This exercise calls for copying every line below that holds the word "computer".

[Pixel coordinate grounding data]
= Beginning of Section =

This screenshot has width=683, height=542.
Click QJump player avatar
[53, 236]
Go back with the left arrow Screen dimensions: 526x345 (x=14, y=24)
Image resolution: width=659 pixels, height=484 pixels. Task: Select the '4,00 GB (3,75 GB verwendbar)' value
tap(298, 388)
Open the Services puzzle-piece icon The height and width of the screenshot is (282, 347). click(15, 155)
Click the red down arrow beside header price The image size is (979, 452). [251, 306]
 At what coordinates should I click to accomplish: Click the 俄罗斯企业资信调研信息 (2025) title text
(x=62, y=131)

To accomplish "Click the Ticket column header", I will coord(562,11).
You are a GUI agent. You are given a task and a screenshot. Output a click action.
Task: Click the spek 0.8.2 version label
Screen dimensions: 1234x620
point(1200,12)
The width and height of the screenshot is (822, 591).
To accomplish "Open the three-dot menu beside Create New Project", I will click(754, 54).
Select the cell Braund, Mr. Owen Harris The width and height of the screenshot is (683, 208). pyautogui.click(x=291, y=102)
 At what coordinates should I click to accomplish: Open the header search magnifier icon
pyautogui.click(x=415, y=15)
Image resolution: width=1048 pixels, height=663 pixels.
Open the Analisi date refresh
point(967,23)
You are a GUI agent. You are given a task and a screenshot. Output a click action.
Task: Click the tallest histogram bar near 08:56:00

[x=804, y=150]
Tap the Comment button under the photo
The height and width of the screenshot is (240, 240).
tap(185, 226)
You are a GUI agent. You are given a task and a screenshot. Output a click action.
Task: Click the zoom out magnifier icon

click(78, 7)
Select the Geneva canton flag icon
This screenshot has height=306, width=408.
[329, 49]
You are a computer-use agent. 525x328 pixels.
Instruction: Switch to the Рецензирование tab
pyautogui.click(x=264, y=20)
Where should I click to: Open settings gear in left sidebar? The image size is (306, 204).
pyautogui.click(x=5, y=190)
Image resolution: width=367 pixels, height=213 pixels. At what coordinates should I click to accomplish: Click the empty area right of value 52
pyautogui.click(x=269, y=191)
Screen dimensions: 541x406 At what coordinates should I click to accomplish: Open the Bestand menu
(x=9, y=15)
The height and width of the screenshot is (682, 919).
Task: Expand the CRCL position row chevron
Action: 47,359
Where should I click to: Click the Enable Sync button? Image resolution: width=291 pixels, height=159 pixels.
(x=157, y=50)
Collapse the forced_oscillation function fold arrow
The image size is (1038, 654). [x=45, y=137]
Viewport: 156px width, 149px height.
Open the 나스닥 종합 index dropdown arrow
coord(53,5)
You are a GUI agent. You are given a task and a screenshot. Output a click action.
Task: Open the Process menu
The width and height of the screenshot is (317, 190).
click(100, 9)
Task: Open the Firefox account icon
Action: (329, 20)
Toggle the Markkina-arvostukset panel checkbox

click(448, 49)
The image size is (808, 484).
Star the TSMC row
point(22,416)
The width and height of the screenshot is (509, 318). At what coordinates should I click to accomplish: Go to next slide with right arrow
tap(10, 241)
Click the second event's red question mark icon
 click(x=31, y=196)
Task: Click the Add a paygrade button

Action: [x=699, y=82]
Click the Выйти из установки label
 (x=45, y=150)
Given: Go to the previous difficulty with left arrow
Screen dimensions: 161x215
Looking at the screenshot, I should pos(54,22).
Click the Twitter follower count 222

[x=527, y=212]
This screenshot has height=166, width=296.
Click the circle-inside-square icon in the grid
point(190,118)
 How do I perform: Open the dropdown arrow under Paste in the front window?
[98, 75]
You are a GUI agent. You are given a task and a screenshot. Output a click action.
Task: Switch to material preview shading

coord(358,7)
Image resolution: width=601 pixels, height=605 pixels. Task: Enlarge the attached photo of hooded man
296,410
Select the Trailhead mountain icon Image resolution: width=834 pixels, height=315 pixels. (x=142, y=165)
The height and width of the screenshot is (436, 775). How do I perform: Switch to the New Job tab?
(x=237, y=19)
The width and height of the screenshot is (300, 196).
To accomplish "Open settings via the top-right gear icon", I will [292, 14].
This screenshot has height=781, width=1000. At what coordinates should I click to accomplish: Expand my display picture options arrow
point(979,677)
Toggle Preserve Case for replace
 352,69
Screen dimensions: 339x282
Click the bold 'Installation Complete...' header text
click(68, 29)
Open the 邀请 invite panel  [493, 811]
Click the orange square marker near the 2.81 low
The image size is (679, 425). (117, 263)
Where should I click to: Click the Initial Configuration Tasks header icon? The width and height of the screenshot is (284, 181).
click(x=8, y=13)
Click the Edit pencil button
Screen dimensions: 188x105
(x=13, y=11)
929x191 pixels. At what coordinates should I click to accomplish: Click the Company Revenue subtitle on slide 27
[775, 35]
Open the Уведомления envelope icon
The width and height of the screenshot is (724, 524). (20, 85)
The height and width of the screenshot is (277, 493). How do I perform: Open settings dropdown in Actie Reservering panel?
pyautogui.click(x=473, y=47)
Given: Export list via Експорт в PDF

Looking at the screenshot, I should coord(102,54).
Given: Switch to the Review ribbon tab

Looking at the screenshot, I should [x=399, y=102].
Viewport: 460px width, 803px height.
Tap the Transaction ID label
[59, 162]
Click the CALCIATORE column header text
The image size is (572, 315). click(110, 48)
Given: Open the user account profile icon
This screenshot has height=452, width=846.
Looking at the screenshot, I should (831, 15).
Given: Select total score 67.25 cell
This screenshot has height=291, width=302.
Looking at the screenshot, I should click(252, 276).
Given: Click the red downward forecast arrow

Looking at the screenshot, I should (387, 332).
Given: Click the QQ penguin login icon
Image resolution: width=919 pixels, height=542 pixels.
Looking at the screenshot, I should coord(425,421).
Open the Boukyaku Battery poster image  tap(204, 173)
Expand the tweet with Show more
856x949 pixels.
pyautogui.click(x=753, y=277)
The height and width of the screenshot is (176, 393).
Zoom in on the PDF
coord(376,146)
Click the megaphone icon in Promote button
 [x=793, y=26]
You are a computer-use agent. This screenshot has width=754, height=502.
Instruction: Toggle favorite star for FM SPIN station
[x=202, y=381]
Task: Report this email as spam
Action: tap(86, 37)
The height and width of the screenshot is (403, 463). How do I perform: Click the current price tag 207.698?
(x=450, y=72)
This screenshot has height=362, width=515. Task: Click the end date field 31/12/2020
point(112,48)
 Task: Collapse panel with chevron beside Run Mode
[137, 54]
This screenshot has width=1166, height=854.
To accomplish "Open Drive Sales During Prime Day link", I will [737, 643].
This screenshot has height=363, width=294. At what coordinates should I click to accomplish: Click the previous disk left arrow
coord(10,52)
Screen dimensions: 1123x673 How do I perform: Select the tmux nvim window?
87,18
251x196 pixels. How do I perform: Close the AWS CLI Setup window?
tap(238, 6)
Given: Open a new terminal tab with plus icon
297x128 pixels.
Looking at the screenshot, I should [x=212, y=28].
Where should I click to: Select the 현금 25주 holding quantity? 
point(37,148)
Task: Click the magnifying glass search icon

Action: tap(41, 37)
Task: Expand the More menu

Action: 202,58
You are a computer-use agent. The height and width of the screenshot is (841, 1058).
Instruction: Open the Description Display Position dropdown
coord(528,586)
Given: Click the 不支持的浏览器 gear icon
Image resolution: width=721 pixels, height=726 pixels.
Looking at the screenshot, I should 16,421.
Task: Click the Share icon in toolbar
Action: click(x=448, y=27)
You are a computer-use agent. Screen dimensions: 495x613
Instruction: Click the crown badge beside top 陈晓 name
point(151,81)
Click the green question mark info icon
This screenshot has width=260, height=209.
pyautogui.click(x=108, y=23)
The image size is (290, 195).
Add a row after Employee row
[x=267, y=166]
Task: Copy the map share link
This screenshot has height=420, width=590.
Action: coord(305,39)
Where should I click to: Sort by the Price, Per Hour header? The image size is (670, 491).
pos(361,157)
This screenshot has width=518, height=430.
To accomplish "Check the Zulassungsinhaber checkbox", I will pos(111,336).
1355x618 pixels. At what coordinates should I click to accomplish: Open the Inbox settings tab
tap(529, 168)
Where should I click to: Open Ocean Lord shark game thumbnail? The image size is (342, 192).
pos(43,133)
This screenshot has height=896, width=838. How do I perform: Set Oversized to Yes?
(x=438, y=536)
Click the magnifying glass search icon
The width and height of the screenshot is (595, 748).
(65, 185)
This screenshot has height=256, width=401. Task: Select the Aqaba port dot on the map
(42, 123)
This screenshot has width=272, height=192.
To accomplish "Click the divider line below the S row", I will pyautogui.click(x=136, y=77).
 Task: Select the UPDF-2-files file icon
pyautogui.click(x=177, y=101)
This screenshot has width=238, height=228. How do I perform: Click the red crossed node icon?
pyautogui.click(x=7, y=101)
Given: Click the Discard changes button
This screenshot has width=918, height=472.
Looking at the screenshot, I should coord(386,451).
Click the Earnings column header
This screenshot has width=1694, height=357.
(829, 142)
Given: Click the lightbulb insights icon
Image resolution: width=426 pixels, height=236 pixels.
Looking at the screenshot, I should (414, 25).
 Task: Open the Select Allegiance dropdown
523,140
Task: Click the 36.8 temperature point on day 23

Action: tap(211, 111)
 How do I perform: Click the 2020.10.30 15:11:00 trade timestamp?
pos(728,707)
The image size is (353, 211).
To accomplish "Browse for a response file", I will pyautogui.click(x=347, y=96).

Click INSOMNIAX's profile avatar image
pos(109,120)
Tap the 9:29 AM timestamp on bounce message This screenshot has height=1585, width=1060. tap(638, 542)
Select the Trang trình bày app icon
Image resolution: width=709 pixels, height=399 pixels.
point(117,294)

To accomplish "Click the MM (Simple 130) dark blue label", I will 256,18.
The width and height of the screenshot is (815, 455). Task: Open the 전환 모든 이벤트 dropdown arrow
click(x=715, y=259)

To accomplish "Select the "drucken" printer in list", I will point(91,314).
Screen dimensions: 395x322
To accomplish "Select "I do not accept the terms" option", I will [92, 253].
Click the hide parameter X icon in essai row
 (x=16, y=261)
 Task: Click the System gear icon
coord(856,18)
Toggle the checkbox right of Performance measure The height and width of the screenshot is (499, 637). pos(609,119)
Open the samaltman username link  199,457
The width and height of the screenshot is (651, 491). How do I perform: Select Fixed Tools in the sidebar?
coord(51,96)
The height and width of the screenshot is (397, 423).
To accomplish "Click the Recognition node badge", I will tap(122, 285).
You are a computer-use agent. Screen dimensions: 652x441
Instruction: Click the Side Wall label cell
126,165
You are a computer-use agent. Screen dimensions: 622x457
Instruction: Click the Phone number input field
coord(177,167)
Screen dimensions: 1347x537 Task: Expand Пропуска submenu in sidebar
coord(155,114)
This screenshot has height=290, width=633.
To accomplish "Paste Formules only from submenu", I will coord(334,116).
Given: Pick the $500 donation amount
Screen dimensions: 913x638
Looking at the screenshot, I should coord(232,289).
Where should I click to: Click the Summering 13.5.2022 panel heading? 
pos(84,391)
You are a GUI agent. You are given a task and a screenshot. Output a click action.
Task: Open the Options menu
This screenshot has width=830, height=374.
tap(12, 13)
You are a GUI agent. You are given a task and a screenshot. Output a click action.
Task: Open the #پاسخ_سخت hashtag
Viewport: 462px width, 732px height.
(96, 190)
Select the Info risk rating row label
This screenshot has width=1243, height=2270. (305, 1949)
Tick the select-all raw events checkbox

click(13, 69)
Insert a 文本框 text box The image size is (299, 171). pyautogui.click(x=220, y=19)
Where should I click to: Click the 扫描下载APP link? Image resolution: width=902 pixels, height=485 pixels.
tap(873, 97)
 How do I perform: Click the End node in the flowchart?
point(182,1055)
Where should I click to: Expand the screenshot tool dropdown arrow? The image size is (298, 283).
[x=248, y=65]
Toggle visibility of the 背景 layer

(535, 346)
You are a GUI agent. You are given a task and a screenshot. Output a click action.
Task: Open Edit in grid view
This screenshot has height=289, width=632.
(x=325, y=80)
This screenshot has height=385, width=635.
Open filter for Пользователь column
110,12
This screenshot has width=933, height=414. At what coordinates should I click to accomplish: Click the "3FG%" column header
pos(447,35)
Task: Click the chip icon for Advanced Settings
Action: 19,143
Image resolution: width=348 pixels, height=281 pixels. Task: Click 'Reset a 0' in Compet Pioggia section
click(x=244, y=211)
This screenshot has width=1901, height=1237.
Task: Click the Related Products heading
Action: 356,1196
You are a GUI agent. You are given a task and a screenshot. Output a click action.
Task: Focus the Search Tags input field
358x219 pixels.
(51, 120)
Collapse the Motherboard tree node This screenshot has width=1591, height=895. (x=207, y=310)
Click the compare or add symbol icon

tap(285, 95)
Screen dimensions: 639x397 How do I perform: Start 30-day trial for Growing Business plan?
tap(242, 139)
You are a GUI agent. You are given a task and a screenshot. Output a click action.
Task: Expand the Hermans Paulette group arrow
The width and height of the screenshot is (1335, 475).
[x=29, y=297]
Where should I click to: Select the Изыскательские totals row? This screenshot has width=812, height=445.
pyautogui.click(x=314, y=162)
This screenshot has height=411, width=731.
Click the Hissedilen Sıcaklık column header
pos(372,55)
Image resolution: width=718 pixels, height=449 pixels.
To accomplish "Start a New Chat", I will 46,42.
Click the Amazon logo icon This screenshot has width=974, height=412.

= End of Section =

→ RESPONSE TO THE EXERCISE:
You are a computer-use agent. 525x328 pixels.
You are a computer-use agent. This screenshot has width=754, height=502.
You are a computer-use agent. The height and width of the screenshot is (841, 1058).
You are a computer-use agent. Screen dimensions: 495x613
You are a computer-use agent. Screen dimensions: 652x441
You are a computer-use agent. Screen dimensions: 622x457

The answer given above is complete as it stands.